Proposition 112, sponsored by the grassroots anti-drilling group, Colorado Rising, would have created a statute requiring oil and gas facilities to be set back 2,500 feet from homes, public buildings and spaces, and natural features such as streams.
The oil and gas industry saw the measure as an existential threat. A Colorado Oil and Gas Conservation Commission analysis estimated that the rule would make 85 percent of the state’s non-federal surface land unavailable for oil and gas development.
The industry, led by the state’s two biggest operators, Anadarko Petroleum and Noble Energy, poured $41 million into opposing the ballot measure, which was defeated 56 percent to 44 percent. Nevertheless, the initiative was supported by nearly 925,000 voters.

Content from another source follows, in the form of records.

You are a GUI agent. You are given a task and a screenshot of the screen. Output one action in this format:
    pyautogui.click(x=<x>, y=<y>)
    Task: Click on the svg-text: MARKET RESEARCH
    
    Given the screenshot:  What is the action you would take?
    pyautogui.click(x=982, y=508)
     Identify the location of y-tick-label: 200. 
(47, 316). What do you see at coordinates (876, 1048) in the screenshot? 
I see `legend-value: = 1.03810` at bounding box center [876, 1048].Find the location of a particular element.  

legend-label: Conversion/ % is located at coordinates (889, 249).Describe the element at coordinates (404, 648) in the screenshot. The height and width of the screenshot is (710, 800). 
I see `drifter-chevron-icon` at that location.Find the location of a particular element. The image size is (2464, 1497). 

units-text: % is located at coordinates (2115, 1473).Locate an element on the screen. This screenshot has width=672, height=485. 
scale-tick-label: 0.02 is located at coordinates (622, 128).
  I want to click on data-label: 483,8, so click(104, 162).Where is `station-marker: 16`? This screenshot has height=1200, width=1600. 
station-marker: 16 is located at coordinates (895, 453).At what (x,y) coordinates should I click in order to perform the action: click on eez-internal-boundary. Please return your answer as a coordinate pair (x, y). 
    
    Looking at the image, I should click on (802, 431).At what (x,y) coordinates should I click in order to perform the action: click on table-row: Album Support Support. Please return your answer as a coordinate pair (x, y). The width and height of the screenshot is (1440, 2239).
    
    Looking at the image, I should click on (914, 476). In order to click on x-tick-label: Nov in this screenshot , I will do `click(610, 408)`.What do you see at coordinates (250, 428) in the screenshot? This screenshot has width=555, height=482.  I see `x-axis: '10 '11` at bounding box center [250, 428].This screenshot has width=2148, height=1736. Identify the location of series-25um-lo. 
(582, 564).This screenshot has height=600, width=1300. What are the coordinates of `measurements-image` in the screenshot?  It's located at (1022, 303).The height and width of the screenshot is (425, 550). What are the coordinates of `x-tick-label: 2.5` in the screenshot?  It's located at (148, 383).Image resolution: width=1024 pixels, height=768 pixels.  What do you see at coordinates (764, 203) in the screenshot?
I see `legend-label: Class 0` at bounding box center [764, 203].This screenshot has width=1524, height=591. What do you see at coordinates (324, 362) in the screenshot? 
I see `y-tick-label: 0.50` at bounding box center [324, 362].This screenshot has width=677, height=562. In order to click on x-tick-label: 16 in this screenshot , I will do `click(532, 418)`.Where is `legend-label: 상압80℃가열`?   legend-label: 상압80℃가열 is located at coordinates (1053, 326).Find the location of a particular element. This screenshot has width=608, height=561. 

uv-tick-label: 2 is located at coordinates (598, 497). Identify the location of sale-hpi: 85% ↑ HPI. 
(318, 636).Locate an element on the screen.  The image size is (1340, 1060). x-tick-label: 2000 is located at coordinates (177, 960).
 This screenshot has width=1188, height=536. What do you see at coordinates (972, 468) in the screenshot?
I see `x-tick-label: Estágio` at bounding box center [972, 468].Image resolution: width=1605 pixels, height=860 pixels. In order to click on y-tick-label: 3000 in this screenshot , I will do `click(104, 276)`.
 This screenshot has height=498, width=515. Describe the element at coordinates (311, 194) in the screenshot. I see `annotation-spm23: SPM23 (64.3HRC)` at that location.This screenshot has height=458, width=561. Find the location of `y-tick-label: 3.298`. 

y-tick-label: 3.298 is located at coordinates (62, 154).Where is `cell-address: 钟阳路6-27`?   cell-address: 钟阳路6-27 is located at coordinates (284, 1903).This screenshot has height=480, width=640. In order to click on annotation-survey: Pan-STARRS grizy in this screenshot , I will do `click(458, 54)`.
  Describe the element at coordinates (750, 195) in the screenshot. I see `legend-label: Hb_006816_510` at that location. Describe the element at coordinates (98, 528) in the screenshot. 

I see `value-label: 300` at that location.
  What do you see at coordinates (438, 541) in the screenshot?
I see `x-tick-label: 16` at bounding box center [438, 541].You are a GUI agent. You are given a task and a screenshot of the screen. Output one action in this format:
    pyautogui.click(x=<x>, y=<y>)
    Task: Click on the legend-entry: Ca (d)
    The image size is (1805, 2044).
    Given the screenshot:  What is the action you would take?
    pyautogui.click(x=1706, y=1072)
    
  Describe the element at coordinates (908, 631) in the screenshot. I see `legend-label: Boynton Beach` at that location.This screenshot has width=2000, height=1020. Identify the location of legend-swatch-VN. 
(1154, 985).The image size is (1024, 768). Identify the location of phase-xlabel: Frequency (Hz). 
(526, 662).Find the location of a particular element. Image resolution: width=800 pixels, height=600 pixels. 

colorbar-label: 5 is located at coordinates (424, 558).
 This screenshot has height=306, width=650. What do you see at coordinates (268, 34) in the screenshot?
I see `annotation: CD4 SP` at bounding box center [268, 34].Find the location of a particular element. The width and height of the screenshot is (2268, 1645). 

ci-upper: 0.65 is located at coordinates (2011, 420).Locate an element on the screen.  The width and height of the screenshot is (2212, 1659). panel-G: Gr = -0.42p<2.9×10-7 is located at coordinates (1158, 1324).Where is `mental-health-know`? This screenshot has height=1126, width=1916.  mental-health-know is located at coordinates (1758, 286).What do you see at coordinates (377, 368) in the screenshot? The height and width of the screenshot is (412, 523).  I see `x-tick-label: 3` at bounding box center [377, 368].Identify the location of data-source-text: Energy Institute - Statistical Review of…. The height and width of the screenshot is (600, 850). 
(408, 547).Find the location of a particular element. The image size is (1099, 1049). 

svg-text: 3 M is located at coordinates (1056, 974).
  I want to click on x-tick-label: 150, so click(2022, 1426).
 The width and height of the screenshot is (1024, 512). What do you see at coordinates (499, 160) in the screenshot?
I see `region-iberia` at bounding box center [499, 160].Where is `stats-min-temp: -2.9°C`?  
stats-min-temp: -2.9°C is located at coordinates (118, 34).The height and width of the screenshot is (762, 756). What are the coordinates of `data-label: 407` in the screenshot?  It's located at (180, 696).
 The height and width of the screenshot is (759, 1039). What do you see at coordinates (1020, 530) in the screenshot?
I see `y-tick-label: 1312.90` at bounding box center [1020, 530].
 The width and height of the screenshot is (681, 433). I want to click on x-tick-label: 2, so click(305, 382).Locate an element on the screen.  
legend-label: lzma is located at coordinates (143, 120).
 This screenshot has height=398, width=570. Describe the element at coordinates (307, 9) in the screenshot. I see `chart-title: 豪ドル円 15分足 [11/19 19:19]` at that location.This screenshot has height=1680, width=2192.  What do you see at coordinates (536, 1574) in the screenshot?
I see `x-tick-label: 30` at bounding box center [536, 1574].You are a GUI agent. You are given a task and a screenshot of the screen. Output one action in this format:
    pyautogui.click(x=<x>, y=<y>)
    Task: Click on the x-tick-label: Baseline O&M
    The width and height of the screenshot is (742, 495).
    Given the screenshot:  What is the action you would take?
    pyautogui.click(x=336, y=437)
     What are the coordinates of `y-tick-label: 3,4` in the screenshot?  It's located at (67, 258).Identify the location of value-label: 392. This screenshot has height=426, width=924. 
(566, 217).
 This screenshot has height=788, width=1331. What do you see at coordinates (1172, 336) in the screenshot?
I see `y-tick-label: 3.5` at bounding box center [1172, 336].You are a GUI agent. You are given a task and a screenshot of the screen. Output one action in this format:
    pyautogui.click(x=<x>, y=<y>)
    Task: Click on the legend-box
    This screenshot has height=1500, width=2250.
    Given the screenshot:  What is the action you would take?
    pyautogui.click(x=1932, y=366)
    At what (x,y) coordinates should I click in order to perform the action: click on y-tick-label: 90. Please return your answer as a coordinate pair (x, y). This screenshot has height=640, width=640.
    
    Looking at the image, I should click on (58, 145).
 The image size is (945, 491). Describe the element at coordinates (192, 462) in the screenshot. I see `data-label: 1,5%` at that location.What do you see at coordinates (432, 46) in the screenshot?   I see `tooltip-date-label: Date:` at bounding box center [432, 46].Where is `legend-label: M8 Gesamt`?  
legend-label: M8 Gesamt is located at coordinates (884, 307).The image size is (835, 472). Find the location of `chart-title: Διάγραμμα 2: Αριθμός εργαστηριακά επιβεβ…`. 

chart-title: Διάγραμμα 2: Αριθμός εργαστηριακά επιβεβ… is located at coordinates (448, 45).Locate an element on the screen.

“It sends a huge message,” state Sen. Matt Jones, a Boulder County Democrat and a critic of the oil and gas industry.
In the wake of the vote, there has been talk in all quarters about finding some resolution as suburban homeowners don’t want large oil and gas facilities placed in their neighborhoods and local officials seek more control over oil and gas development.
Under Colorado law, the state has primacy in regulating oil and gas development, while local governments get all the complaints about noise, odors, traffic and pollution.
“What we have to address are these surface conflicts, real conflicts between neighborhoods and communities on how oil and gas activities are put near them,” Democratic governor-elect Jared Polis said in an interview with 9News Denver. “We want to find a way to empower local communities to have a seat at that table, that we have larger setbacks unless everyone agrees and the landowner wants them closer.”
Polis said the industry “can do this every two years if they want, and they can spend $42 million and risk losing, or they work with Republicans and Democrats to solve the problem underlying these conflicts.”
In 2012, Polis, a wealthy online entrepreneur and then a congressman representing the Boulder area, bankrolled a similar setback ballot measure, which was eventually withdrawn.
The industry may have more incentive to find a compromise as the Democrats won not only the governorship, but took control of both houses of the legislature.
At least 10 Democrat-sponsored bills addressing various oil and gas issues in the last five years died in a Republican-controlled Senate. All were opposed by the industry.
“The oil and gas industry strategy over the last several years is to quash any reform,” said State Rep. Michael Foote, a Boulder County Democrat and sponsor of seven oil and gas bills in the last two years.
“This vote isn’t the end, it is the beginning of the conversation” said Tracee Bentley, executive director of the Colorado Petroleum Council, a trade group. “If we can take out the extremes and get folks around a table, we can find a solution.”
Another ballot battle “is something to be avoided,” Bentley said.
Polis said the oil industry people he has spoken to say “they don’t like this enormous uncertainty in our state.”
In 2012, the Polis-backed initiative was pulled as part of a compromise under which Gov. John Hickenlooper created a blue-ribbon panel to address the oil and gas development issues. The panel, however, could not reach the required two-thirds majority on any of the local control or land-use issues.
On election night, Hickenlooper, who is term limited, said, “I hope we can call the stakeholders together so we can figure out a compromise once and for all, so we’re not going back and forth with these initiatives and spending tens of millions of dollars twisting ourselves in knots.”